[Opening THE INPUT section]

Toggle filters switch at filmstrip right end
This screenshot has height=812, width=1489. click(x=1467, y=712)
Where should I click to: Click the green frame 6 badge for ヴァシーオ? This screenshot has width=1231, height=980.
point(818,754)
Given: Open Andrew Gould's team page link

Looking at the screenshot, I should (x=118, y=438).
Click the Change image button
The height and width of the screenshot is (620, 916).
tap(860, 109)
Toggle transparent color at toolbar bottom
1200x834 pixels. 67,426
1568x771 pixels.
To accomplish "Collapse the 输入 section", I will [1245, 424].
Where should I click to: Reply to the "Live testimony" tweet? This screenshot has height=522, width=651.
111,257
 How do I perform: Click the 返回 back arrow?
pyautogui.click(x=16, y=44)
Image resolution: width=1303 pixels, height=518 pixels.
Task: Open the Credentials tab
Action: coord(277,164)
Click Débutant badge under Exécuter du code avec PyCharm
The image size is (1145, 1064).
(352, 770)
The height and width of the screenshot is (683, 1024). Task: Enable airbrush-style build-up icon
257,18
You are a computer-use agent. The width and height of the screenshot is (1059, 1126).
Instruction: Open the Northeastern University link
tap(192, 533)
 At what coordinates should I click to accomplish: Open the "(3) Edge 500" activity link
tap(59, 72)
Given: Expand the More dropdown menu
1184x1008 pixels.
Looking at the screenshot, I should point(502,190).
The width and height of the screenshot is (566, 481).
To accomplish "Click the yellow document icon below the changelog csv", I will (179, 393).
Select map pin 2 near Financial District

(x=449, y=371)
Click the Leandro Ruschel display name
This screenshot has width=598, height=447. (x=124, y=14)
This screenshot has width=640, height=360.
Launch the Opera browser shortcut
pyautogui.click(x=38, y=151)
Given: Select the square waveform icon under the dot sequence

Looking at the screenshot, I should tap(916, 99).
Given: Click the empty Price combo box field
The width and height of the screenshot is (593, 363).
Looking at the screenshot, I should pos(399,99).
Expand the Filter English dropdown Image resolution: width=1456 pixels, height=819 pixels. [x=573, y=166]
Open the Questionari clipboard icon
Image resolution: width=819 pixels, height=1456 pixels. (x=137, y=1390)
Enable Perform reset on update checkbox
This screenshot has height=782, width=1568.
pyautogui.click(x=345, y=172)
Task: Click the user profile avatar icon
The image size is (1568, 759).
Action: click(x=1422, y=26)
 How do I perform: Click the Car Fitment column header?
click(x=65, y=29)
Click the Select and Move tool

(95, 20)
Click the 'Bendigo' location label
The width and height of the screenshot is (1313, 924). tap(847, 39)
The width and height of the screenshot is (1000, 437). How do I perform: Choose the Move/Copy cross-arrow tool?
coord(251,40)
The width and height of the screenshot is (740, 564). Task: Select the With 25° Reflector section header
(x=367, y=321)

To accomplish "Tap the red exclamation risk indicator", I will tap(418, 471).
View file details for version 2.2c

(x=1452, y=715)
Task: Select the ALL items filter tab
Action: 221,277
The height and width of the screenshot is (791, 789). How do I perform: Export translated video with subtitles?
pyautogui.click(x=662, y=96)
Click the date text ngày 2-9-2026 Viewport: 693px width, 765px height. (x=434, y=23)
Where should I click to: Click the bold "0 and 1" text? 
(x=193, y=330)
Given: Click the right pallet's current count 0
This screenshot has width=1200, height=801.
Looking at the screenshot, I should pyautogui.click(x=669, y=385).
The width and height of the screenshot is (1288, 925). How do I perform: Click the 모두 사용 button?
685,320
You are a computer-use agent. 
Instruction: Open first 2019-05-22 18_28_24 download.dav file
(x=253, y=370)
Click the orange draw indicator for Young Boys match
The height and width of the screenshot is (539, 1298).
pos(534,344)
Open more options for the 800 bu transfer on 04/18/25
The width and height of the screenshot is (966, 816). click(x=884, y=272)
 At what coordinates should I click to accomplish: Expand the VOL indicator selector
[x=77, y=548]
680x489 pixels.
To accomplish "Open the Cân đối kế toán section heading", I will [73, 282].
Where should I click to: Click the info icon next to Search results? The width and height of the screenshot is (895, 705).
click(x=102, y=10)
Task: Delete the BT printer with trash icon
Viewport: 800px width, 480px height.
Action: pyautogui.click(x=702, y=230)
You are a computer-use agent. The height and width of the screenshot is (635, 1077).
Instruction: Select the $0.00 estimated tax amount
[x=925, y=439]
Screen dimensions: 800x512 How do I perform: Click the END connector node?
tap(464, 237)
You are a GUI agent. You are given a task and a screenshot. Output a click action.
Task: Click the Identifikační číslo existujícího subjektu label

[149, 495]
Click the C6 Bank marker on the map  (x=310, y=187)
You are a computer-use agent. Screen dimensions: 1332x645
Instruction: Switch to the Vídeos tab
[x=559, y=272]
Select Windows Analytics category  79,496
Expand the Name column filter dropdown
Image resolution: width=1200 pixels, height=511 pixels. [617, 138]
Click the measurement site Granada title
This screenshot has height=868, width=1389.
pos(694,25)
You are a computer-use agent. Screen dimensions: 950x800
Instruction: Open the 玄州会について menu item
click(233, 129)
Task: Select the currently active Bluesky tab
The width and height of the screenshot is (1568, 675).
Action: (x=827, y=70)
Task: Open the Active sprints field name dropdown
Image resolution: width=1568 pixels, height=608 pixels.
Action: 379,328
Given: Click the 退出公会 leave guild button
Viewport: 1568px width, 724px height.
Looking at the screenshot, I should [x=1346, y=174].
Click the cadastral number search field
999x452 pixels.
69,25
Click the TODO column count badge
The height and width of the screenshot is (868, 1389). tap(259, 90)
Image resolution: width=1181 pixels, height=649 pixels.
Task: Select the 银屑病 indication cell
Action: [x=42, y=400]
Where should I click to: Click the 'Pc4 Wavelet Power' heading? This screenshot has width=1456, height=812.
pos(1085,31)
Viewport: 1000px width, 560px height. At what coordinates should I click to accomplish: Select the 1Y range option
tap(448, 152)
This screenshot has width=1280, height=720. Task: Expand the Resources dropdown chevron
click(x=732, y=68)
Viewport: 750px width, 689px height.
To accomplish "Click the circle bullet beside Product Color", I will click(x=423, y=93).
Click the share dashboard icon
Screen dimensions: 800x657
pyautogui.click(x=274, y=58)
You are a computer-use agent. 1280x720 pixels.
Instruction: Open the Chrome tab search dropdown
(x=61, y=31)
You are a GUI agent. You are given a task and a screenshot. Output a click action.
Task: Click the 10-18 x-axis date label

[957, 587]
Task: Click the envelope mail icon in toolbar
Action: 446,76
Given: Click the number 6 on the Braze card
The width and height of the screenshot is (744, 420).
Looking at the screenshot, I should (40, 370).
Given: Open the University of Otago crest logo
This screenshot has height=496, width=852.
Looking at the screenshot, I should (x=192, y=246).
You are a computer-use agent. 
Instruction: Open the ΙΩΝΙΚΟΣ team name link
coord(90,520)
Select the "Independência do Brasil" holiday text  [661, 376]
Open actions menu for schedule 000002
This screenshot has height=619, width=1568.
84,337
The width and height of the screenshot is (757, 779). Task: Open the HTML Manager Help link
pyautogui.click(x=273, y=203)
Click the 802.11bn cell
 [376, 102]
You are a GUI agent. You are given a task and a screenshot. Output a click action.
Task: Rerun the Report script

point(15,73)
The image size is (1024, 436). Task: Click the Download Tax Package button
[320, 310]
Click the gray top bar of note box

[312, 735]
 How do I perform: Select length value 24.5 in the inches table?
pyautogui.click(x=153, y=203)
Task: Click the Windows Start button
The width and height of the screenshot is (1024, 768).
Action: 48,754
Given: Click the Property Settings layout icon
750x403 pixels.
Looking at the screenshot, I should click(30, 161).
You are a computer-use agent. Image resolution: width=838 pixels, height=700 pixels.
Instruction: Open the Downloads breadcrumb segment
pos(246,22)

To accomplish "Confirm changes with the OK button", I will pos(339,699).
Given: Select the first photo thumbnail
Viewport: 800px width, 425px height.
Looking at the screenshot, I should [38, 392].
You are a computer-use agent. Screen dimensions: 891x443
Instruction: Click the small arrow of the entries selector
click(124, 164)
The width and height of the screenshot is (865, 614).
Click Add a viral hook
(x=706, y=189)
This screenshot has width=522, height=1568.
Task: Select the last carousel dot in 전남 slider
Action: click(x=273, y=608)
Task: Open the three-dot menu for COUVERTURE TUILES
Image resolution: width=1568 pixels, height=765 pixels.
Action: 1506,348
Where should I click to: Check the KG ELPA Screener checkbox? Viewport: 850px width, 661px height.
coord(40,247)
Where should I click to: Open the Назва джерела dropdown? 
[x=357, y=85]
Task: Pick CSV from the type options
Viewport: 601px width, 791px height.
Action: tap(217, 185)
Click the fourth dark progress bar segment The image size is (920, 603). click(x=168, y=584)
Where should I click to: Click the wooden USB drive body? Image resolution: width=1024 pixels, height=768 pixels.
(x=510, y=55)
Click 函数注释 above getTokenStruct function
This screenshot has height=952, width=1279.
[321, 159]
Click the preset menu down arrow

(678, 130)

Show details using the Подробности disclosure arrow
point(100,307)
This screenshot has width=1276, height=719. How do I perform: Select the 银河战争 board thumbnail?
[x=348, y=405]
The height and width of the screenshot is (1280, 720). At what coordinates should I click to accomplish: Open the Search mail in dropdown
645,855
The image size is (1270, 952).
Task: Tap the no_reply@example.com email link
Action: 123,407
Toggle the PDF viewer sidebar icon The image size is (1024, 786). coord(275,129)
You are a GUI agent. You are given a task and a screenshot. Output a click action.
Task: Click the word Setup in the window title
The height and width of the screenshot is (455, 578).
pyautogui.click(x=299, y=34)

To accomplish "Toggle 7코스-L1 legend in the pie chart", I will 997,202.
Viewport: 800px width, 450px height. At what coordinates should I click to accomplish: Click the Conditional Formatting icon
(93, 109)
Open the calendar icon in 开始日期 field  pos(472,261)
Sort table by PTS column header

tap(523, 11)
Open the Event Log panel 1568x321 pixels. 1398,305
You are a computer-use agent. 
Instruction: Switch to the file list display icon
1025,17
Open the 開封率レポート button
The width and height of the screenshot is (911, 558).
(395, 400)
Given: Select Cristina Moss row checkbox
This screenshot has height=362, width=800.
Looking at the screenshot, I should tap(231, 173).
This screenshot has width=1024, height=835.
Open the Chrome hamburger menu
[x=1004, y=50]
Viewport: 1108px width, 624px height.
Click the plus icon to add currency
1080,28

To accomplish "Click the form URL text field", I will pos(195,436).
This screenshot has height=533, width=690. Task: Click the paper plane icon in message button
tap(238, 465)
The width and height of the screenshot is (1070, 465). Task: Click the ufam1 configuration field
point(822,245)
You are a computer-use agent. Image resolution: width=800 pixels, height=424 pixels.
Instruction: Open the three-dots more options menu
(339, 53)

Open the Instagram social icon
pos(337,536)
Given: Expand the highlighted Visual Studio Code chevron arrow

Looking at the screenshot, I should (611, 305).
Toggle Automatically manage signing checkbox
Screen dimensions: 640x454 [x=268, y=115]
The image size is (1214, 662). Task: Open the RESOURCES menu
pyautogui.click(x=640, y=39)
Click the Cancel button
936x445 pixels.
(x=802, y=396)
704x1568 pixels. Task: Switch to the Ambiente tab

[Closing THE INPUT section]

__PROBLEM TO WORK ON__. Filter the listing above, keeping only the lines with "Windows".

__YOUR SOLUTION__.
Select Windows Analytics category  79,496
Task: Click the Windows Start button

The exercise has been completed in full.